◆ TEXT:
* * * *
The Rome that surprised Stanley Tucci. The first thing I want to know is the one everyone asks: “So, how did it go with Stanley Tucci?” Laughing and sitting beside the counter where everything began, Nicolò Trecastelli tells me, “He showed up one night at 10. Super casual, super chill. He sat right here and we started talking like we’d known each other forever. No distance, no formality.”
I can see it in my mind: the Circus Maximus at night, the neon sign glowing, the smell of pizza in the air and a Hollywood actor chatting away like an old friend. I’m at the Fratelli Trecca restaurant with brothers Manuel and Nicolò Trecastelli in a warm, lively space where Roman teglia feels like home, real oven heat, a bit of wood, a bit of street. People coming and going, office workers from the neighborhood, tourists taking a break between monuments; the rhythm is that of Rome when it’s real, unfiltered, sincere.
From that casual visit by Tucci, star of “The Hunger Games,” the rest followed naturally. “An agency contacts us and says, Tucci wants to feature your tongue pastrami in his documentary on Italian food, ‘Tucci in Italy.’ He said it’s one of the craziest things he’s ever eaten.” And there it is on screen: Nicolò building the specialone, Tucci taking a bite, the moment entering the wider narrative of contemporary Italian cuisine.
A cuisine that speaks Roman but in a language anyone can understand. In the end, the specialone is just a symbol: one bite of contemporary Rome.
But this story doesn’t begin on camera. It began many years before, and not even in a pizzeria. “Fratelli Trecca is the landing point of everything we’ve done. Circoletto, Trecca, Pantera, our three earlier places. It’s like we took every piece of our story and put it back together,” says Nicolò. speaking with the energy of someone who’s lived long nights, moves, projects and the grind that eventually shapes you. “Here you find everything. The natural wines of Circoletto, the cooked dishes of Trecca, the pizza of Pantera. It’s a mix that tells who we’ve become.” That become hits me, because there’s nothing here that feels engineered.
The pizzeria looks directly onto the Circus Maximus. Outside, Rome is stone and pine trees; inside, it’s a young, honest, alive workshop. Ancient Rome out front, contemporary Rome on the counter.
Then it arrives: the specialone, the pizzetta with tongue pastrami that won over Tucci. Nicolò talks about it the way you talk about a mischievous child. “It was born during Covid. Delivery wasn’t working, more waste than anything. We stopped for a month and asked ourselves, Now what? So we started doing pop-ups. And the first one was this: white base, mustard mayo, romaine lettuce, caramelized onions, pickles, and the tongue pastrami.”
* * * *
◆ EXTRACTED MATERIAL:

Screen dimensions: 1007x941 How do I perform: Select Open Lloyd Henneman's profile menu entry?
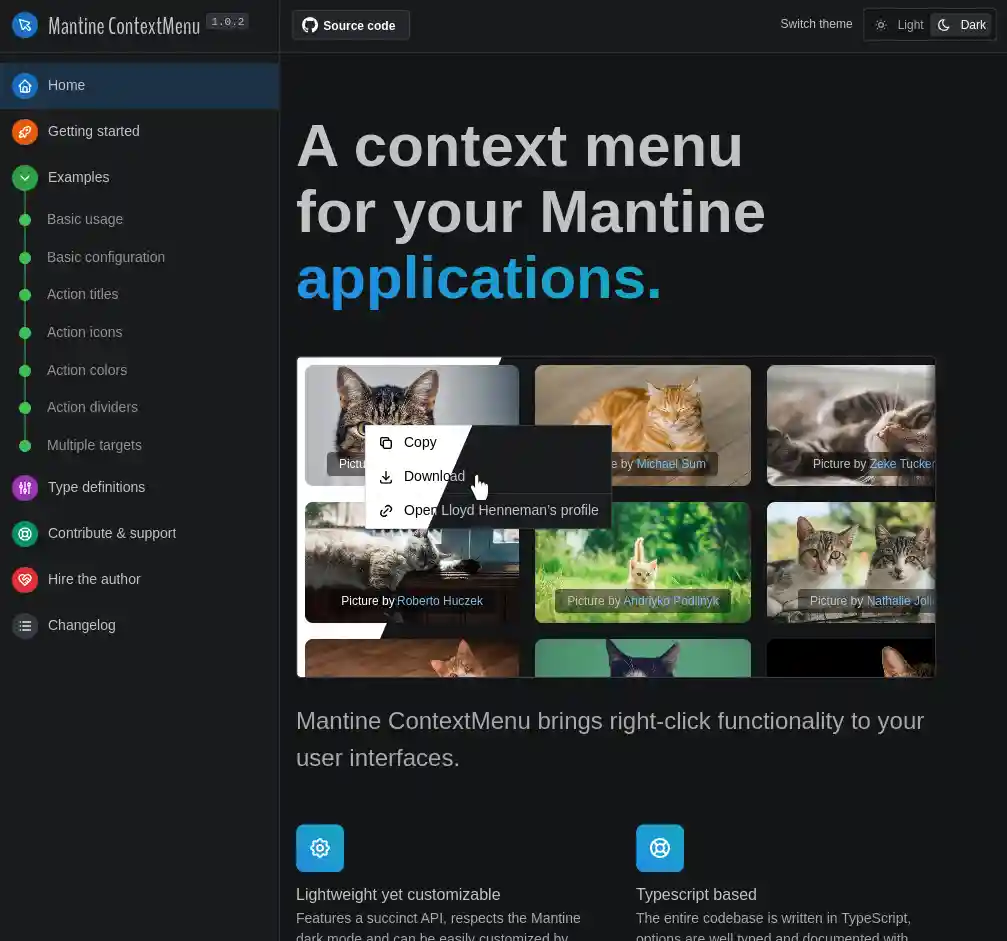click(x=500, y=510)
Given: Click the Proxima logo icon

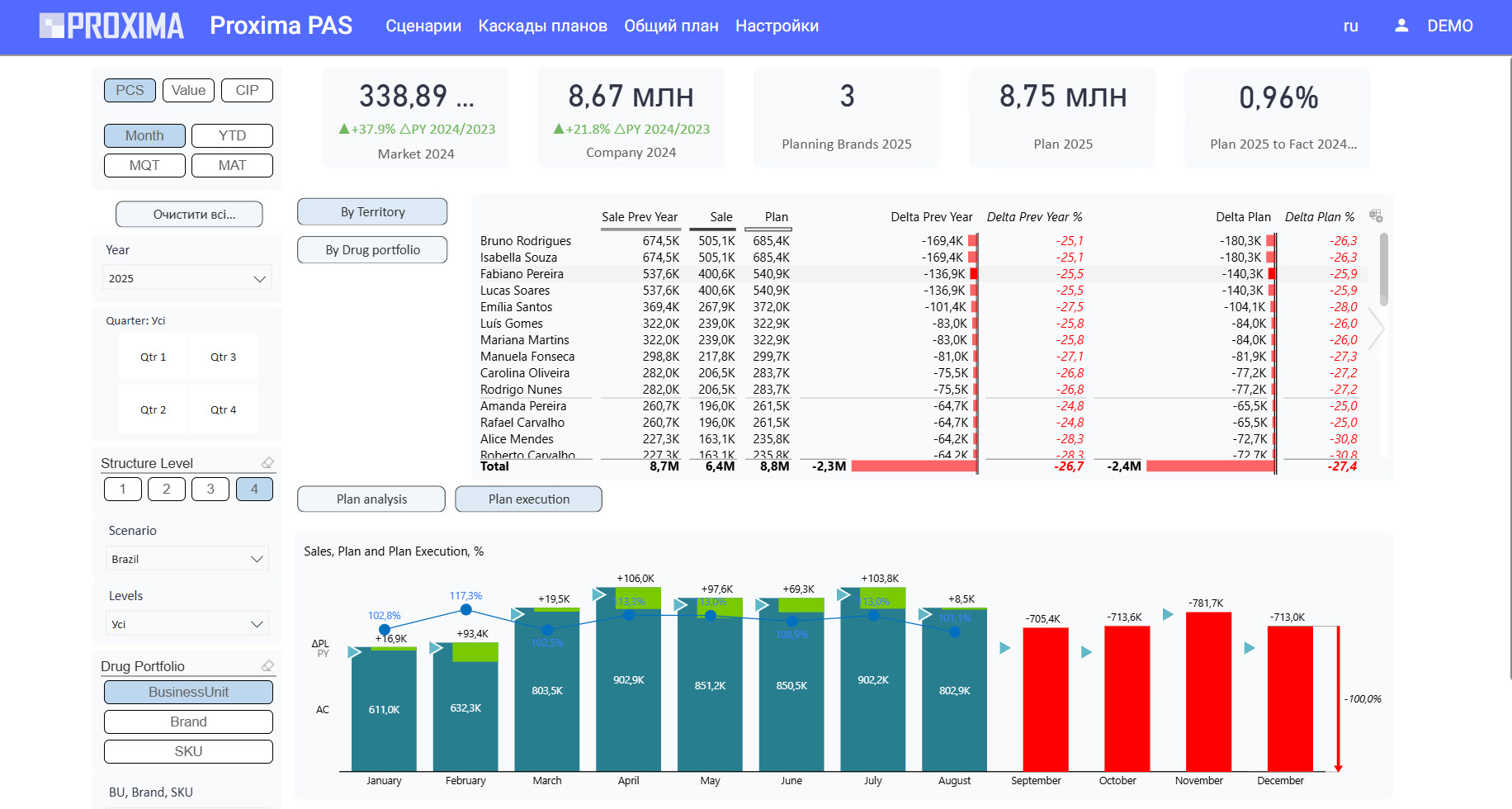Looking at the screenshot, I should click(52, 26).
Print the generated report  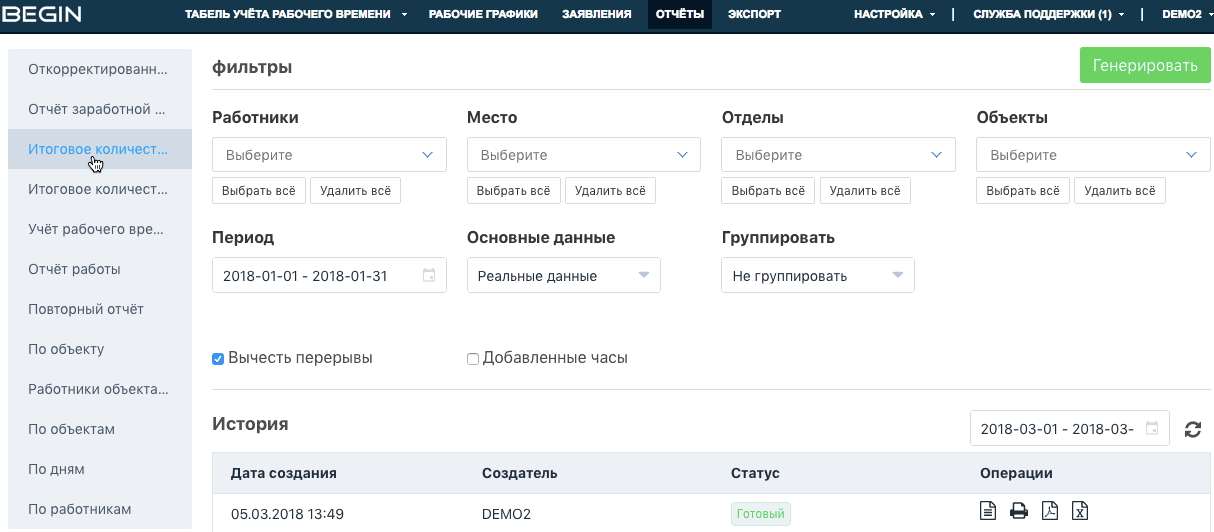[1019, 511]
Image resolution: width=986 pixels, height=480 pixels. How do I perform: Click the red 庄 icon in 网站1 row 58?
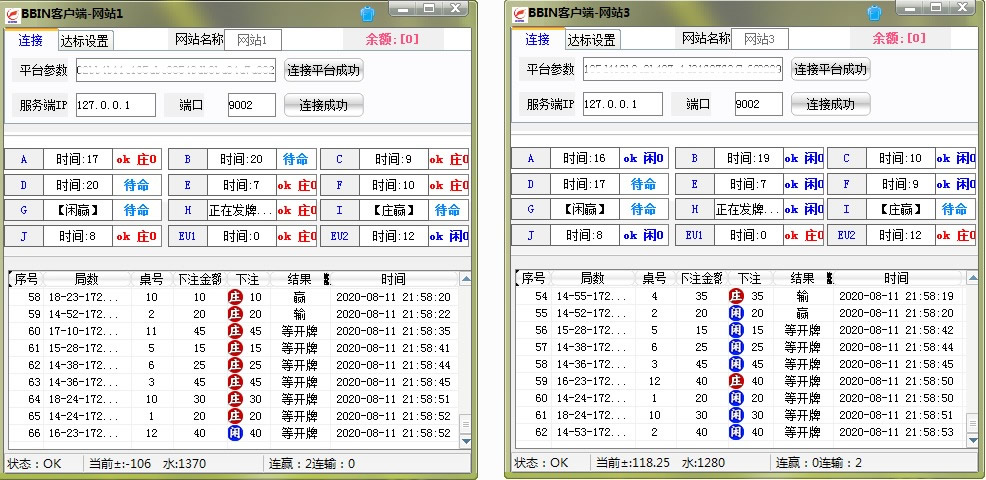[x=235, y=297]
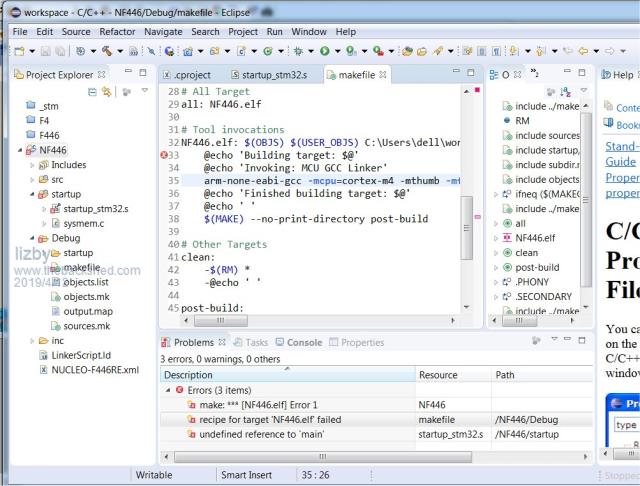This screenshot has width=640, height=486.
Task: Click the Debug bug icon in toolbar
Action: click(x=298, y=49)
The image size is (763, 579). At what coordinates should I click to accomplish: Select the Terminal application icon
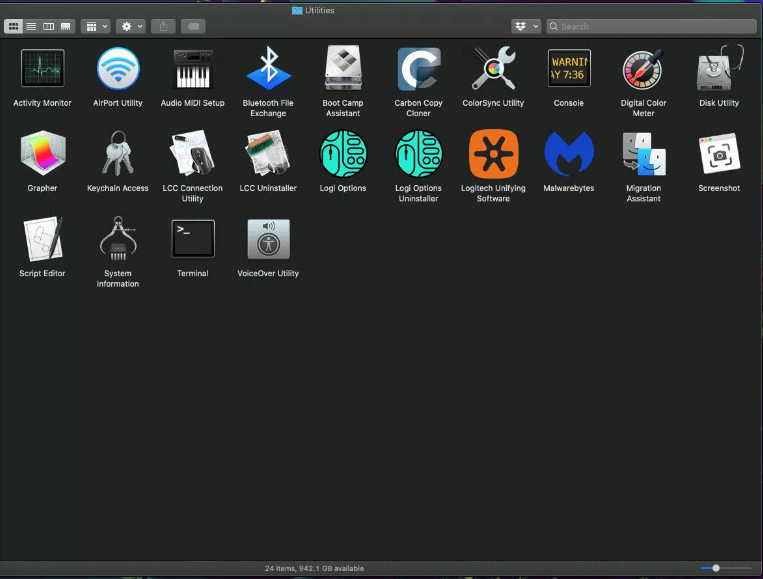pyautogui.click(x=193, y=239)
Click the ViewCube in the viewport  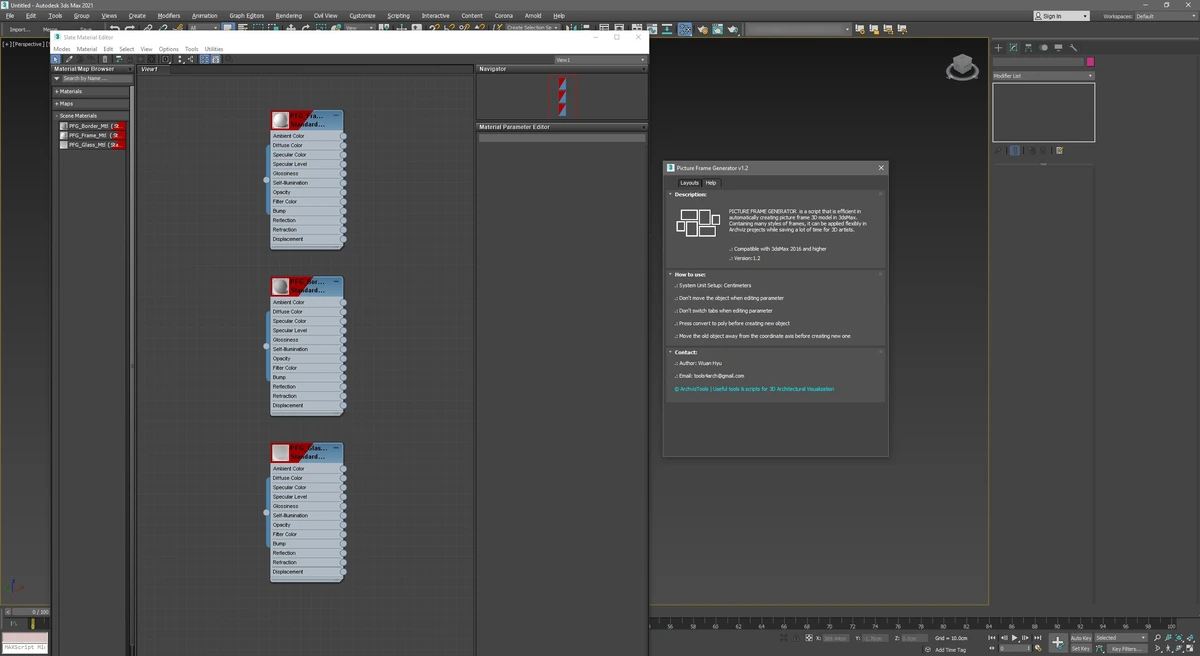point(962,68)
* * * *
◆ DIRECTIONS FOR THIS TASK: In the text about Fratelli Trecca, which three earlier places does the restaurant bring together?

◆ WRITTEN ANSWER: Circoletto, Trecca and Pantera.